Ask anybody at the highest levels of any Fortune 500 company about the frustrations they have with BI. More often than not, they will mention the need for getting ALL the information they need and use from one single source - a dashboard that may lead them down the slicing and dicing of data from different sources. But the fact that the highest level reports are available from one starting point makes a lot of difference in reality.

Sales intelligence cannot be interpreted independently of financial, manufacturing or operational intelligence. It cannot be viewed in isolation from what you are hearing back from your customers and clients and their satisfaction with your products and services. They are all tied together the higher you go in the organization.
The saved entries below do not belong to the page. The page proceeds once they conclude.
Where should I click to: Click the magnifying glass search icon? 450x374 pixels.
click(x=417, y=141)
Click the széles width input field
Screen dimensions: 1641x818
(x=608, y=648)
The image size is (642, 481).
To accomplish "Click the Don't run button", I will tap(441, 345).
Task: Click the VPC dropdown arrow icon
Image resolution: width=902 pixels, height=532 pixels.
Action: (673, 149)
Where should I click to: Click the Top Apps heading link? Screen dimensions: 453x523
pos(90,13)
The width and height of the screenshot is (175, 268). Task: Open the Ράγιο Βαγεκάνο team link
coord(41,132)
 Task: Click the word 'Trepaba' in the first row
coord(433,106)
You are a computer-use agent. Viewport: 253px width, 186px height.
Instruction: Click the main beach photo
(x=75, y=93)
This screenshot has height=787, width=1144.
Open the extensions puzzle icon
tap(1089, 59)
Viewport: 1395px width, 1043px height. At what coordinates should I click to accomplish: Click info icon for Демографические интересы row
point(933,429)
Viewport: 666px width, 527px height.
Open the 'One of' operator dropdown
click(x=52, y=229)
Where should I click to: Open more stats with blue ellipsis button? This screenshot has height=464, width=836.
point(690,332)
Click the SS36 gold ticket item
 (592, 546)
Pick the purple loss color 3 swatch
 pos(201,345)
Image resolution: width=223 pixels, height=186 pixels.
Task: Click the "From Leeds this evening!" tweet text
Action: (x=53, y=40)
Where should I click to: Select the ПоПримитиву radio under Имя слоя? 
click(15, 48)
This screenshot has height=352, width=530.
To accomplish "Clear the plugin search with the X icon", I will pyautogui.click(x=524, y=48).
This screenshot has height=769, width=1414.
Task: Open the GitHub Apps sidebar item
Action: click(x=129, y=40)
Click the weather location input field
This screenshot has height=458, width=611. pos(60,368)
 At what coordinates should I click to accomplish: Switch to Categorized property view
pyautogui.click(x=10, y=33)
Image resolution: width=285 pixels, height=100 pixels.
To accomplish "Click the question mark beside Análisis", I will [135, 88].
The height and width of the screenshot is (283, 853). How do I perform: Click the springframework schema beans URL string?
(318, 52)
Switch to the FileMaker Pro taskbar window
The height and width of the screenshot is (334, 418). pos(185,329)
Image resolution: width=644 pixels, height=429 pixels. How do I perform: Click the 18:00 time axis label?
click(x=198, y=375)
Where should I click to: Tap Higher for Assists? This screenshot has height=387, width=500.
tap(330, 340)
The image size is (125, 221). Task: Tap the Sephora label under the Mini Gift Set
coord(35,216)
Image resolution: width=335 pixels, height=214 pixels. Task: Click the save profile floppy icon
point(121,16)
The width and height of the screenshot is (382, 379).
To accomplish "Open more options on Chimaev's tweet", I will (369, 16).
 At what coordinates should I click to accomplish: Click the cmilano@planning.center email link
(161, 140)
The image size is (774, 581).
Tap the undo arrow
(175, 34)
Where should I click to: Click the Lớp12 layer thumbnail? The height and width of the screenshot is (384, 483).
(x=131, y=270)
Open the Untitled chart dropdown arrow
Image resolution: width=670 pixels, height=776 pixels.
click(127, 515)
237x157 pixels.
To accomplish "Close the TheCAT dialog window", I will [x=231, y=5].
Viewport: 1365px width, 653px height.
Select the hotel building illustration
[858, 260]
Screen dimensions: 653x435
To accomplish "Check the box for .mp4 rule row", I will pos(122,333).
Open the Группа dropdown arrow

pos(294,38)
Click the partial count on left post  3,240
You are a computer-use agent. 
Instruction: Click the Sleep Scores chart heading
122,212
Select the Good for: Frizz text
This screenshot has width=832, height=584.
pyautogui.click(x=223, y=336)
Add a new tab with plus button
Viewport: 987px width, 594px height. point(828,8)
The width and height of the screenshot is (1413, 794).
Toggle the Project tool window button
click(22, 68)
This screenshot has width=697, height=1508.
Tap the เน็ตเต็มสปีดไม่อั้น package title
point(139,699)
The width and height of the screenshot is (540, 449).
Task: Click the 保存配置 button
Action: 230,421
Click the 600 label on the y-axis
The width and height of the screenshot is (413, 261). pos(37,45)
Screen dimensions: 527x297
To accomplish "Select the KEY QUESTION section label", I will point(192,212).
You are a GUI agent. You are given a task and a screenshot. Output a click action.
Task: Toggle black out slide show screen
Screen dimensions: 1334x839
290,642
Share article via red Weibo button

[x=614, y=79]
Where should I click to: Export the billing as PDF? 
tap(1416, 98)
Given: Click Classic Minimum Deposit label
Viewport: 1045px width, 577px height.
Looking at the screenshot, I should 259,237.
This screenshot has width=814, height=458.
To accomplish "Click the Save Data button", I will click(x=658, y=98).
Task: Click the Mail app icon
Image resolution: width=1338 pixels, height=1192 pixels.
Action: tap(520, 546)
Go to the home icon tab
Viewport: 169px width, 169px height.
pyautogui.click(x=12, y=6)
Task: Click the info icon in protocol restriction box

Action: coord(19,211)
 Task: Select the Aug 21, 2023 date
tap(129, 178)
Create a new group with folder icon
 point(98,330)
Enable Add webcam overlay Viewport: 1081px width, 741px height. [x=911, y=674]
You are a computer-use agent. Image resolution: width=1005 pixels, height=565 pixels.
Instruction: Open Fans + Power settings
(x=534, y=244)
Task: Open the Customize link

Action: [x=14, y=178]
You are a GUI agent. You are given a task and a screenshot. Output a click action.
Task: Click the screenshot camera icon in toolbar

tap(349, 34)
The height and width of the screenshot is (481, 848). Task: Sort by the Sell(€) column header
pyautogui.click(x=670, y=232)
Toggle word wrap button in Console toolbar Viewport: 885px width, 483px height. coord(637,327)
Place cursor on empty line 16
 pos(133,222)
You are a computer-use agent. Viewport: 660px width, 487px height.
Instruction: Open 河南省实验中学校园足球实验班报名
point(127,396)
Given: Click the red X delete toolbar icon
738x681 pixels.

There are also companies that have successfully combined all this information and provide very involved, useful and complicated cross-functional analysis - but they are far and few between.


For example, if you want to see the net margins of Product Line A in Region A, Zone 1, as compared to the same product in Region B, Zone 2, you may be out of luck. You may need to combine sales numbers (in dollars or other currencies) of that product with discounts, accurate transportation costs and other overhead costs for making the product available in those two locations. It may involve combining sales quantities, selling prices and different cost levels for those two zones in question.

Many companies may not have reached that level of maturity of BI. The least BI systems can do is make the information that is available, easily available.

Due to legacy reasons, IT systems for sales, finance, manufacturing and logistics may all have evolved at different stages of the company's IT development. Business intelligence systems that consolidate and present all this data also usually follow the same trajectories in time.

These BI silos could not be avoided in a practical sense, but efforts can certainly be made to consolidate these reports and hook all the  starting points for all this intelligence in one report or a dashboard. In a large number of companies, that's a great start compared to the status quo.

With mobility and business intelligence taking off, there is a huge demand for highest level dashboards to be easily accessible from smartphones and tablet computers like the iPad and Android. Even attempting the simplest of dashboards that consolidate and present a few pieces of functional information is a great start in breaking down the BI silos.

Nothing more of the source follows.